A la demande de la France, l'Organisation internationale du Travail était représentée par son Directeur Général. J'ai indiqué parce que je crois que c'est juste que désormais le FMI et la Banque Mondiale, lorsqu'ils accordent des crédits, doivent les accorder sous la condition que les pays qui bénéficient de ces crédits respectent les normes sociales minimums telles qu'elles ont été définies par l'Organisation internationale du Travail, dont je rappelle qu'elle ne représente pas loin de 80 pays, un peu plus.
Nous aurons donc à porter également le débat sur l'organisation économique. J'ai eu l'occasion d'en parler avec Dominique Strauss-Kahn, le directeur général du FMI, je pense que là aussi les responsabilités du FMI, et notamment les responsabilités dans la stabilité du système économique et financier, évoluent.
Que le FMI soit la grande organisation économique du monde, que l'OIT soit la grande organisation sociale du monde, que l'Organisation mondiale de l'Environnement soit la grande organisation qui défende les questions de l'environnement. J'ai réservé pour un peu plus tard la question bien difficile, à laquelle je crois beaucoup, de question préjudicielle. Créons déjà les institutions. Mais il y a, me semble-t-il, une claire conscience dans toutes les régions du monde de la nécessité de se doter d'une organisation digne du XXIème siècle et non pas du XXème siècle. Je crois que cela progresse, que cela progresse beaucoup. Un homme comme Gordon Brown a des idées très proches de la France. Je crois qu'il y a véritablement une prise de conscience qu'à la crise mondiale doit répondre une réforme de la gouvernance mondiale. Et c'était vraiment l'objet du déjeuner.
Bien sûr, la réforme du Conseil de sécurité des Nations unies. M. Ban Ki Moon qui était là a rappelé le rôle que jouent les Nations unies, en quelque sorte le G172. Mais les Nations unies, c'est ce que je lui indiquais, joueront un d'autant plus grand rôle que le Conseil de sécurité représentera mieux le monde qu'il ne le représente aujourd'hui. On ne peut pas s'en tenir à l'organisation des Nations unies telle qu'elle est sortie de la Deuxième Guerre mondiale. Chacun peut le comprendre.
J'ai eu l'occasion également de dire combien je souhaitais, même si c'est un sujet difficile, que dans les mois qui viennent, nous parlions de la monnaie et du système monétaire international. Nous sommes sur le système de Bretton Woods. Bretton Woods c'est 1945, un pays qui a gagné la guerre, les Etats-Unis d'Amérique, une monnaie qui finance le plus vaste plan de soutien, le plan Marshall. Franchement, soixante ans après, on doit se poser la question : est-ce qu'un monde multipolaire politiquement ne doit pas correspondre à un monde multi-monétaire économiquement ? Je pense qu'il n'y a pas besoin d'être un grand spécialiste pour comprendre que l'une des questions de la stabilité de la situation économique passe aussi par cela. Alors il y a de nombreuses propositions sur la table : la proposition du FMI, la proposition des Chinois de créer une nouvelle monnaie de réserve, les propositions américaines. Il ne m'appartient pas de trancher entre ces différents débats mais il faut qu'il y ait un débat.

_OBJET DE LA TÂCHE_
Relevez toutes les personnes que le texte extrait sur la gouvernance mondiale désigne par leur nom. Ces données n'ont aucun lien avec le texte extrait.

_DONNÉES FOURNIES_
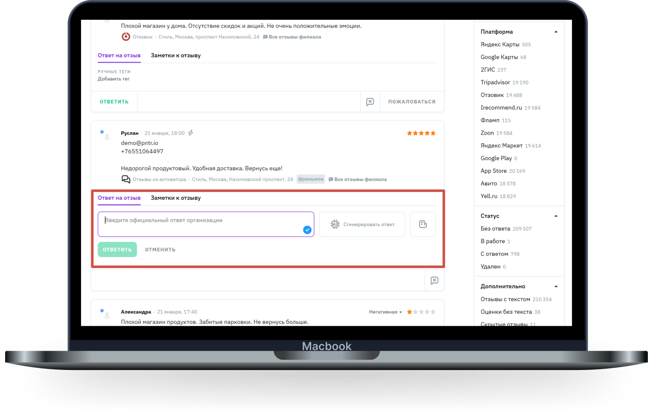
Task: Click the AI generate answer icon
Action: [x=335, y=224]
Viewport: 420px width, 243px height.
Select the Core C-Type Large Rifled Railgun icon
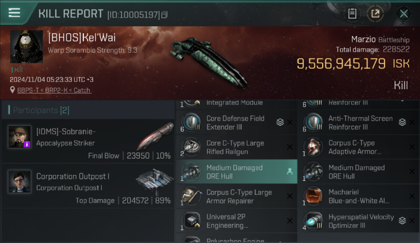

_RÉPONSE À LA TÂCHE_
Dominique Strauss-Kahn, Gordon Brown, Ban Ki Moon